*** Records shown Section Begins ***
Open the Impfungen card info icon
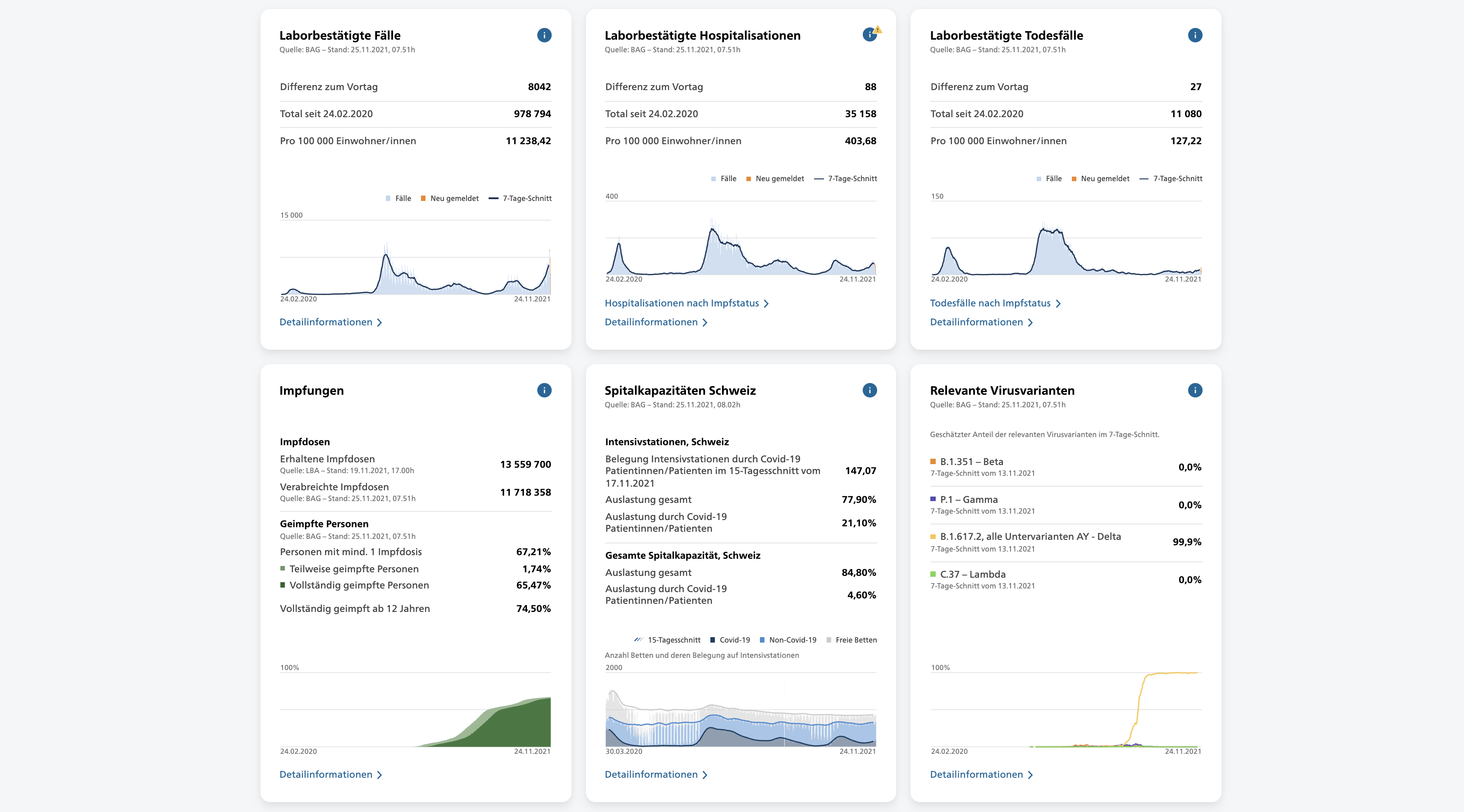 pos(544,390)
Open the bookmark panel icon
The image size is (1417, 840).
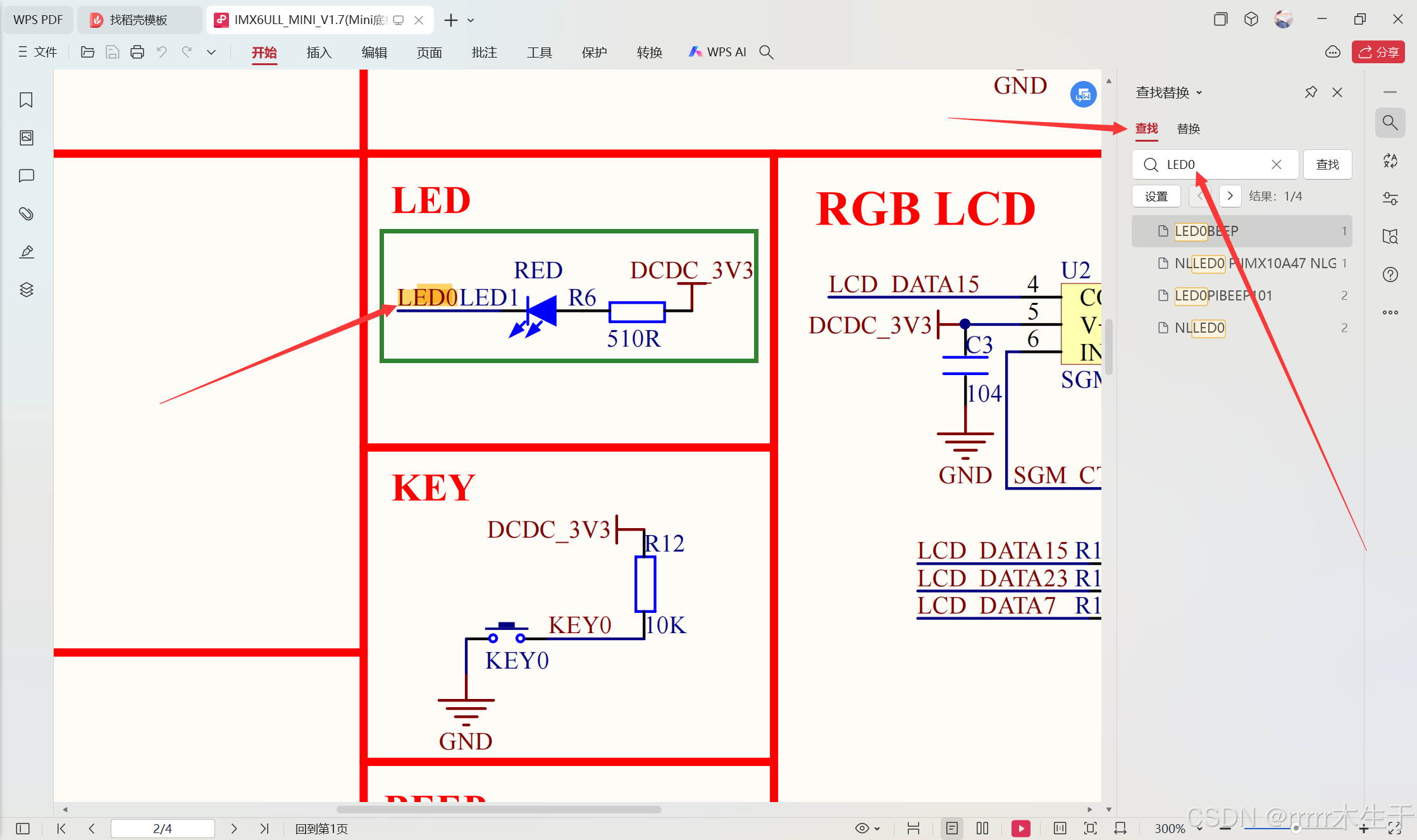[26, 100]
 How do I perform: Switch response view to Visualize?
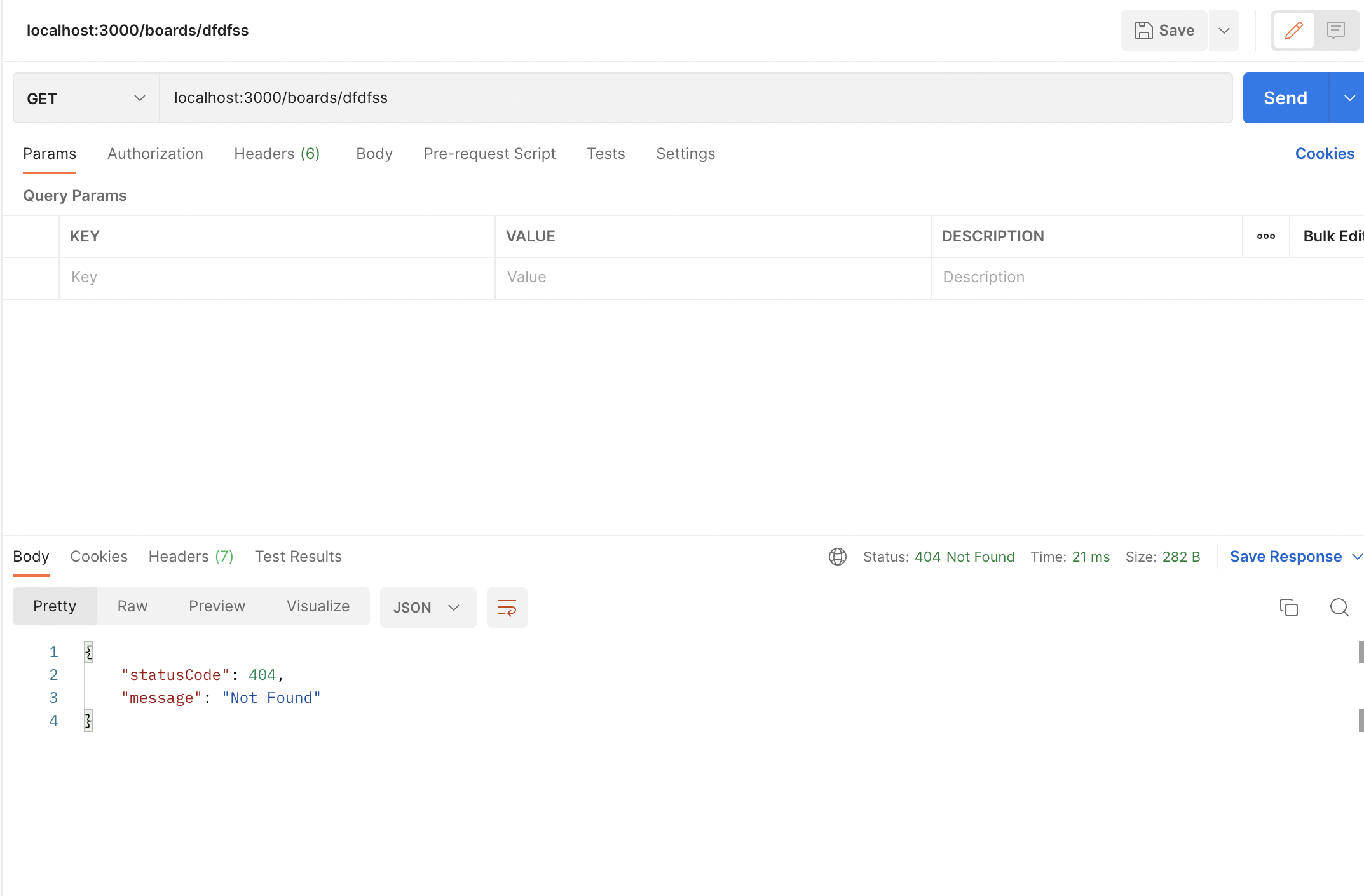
*** Records shown Section Ends ***
> [Problem to solve] The range to copy runs from the line with "Open the bookmark panel icon" to the last line of the entries, both included; copy it exactly and leave out the pictures.

> [Response to this exercise]
Open the bookmark panel icon
The image size is (1417, 840).
[26, 100]
 How do I perform: Switch response view to Visualize?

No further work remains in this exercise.